* Exercise materials *
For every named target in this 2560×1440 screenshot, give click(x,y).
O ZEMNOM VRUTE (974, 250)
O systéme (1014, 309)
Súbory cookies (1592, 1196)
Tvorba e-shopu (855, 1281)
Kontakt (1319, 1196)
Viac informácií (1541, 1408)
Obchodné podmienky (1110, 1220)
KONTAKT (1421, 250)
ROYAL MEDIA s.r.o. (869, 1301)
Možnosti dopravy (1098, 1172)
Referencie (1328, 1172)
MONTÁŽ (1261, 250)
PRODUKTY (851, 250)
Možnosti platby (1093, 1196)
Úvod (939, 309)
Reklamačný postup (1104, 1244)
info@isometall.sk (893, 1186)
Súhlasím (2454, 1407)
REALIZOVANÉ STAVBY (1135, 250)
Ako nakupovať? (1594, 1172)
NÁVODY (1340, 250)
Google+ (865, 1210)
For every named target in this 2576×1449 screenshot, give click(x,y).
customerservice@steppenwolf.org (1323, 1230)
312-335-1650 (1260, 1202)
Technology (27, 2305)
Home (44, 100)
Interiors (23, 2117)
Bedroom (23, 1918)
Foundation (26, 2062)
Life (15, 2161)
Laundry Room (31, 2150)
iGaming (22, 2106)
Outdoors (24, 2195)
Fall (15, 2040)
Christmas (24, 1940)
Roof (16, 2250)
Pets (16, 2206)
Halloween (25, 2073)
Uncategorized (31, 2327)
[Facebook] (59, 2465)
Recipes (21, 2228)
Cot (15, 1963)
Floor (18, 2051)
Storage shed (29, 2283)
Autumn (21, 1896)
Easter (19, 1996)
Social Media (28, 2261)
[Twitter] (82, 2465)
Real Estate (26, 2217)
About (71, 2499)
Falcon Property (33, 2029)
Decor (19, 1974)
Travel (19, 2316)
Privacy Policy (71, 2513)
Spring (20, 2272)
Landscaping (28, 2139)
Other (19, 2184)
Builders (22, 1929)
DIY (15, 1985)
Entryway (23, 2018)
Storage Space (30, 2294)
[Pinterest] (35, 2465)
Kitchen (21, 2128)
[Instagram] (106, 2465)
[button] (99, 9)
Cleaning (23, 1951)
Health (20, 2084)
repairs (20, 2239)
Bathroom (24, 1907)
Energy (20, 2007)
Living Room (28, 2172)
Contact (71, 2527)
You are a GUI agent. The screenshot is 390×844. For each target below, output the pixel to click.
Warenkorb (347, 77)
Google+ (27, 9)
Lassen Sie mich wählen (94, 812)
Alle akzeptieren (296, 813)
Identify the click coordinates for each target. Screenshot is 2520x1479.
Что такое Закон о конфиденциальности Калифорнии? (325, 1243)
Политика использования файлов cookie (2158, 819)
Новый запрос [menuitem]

* Instructions to follow *
From the listing above, return every line that contains the word "this".

* Your solution *
For every named target in this 2560×1440 screenshot, give click(x,y).
For every named target in this 2576×1449 screenshot, give click(x,y).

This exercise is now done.